Imagine a $350 Nexus 5 with a Snapdragon 800 processor and a camera with Optical Image Stabilization. Imagine the idea that for a premium of just $150 over the same amount of money that you’d pay for a subsidized phone, you’ll have the freedom of having an unlocked monster that doesn’t tie you to a contract, and that runs Android how it should. Would you want it?
Of course you would.
The Nexus 5 would disrupt smartphone prices
Google has an element to their advantage that only Apple has. They own the Google Play Store, and they even own the ad agency that sells all the ads on the free apps. Even if Samsung sells millions of Galaxy phones, or HTC sells tons of One smartphones, their profit ends at the device. Google has the advantage that it can subsidize this smartphone just as well as they’ve subsidized their Nexus 7 tablet through content consumption and ads.
If Google played their cards right, and focused on giving us a $350 phone, a price which would only be possible through the profits that the Play Stores would provide, this would significantly dent the market.
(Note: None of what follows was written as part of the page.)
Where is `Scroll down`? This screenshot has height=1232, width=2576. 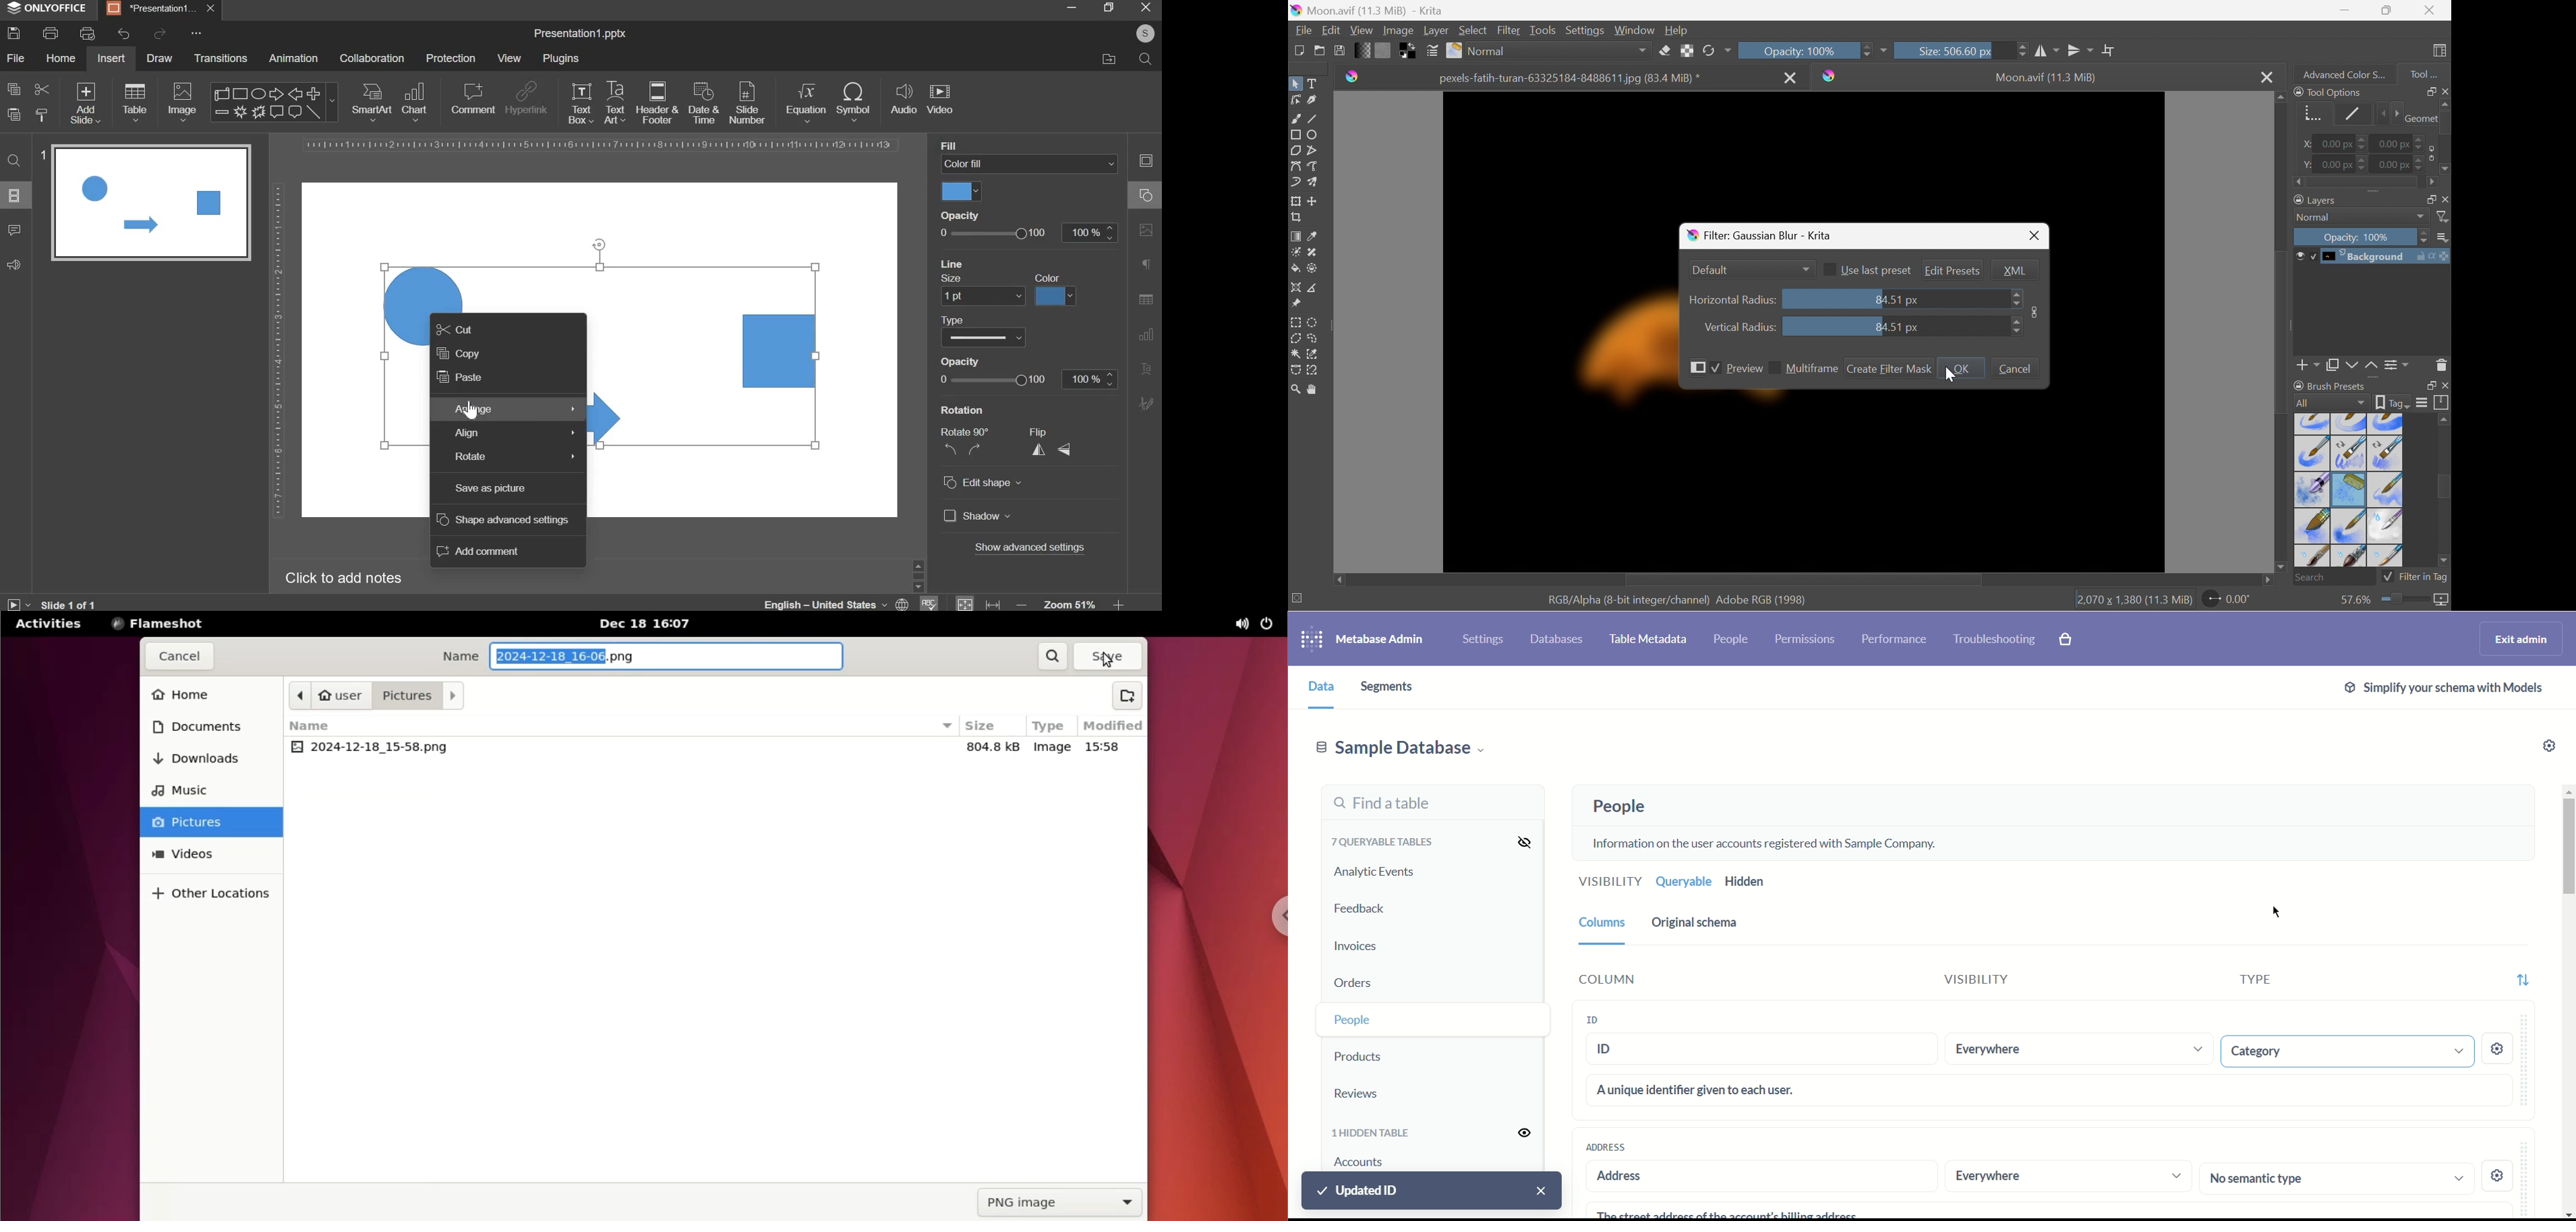
Scroll down is located at coordinates (2280, 569).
Surely Samsung has already taken a stab at giving us their own App Store, and the same can be said about Amazon, but neither of these compares to the Google Play Store. It would take HTC and Samsung years to compete, and they would be forced to be more aggressive about the pricing of their smartphones in order to compete.
If Google did this right, they’d even force Apple to drop the price of its iPhones.
The bottom line
Obviously, there are tons of reasons why Google doesn’t want to upset its partners, and especially with Samsung’s plans to deploy Tizen in the future. Sadly, I do feel that Samsung will deploy Tizen anyway, for the better or for the worse of Android. We’ve also heard the rumors of HTC working on their own OS as well. I feel this is Google’s chance to ensure the success of Android, beyond the choices that OEMs make in the future.
It’s hard to predict the future, or even predict the market. Nirvana’s record label predicted that their first album, “Nevermind” would only sell 50,000 copies, and look how that turned out. So this is my personal opinion on what Google should do, but we’d love to hear about your opinion. Should Google stick to their mentality of selling an affordable phone, or would you prefer it if they took the risk of launching a powerful and affordable phone? Leave us a comment.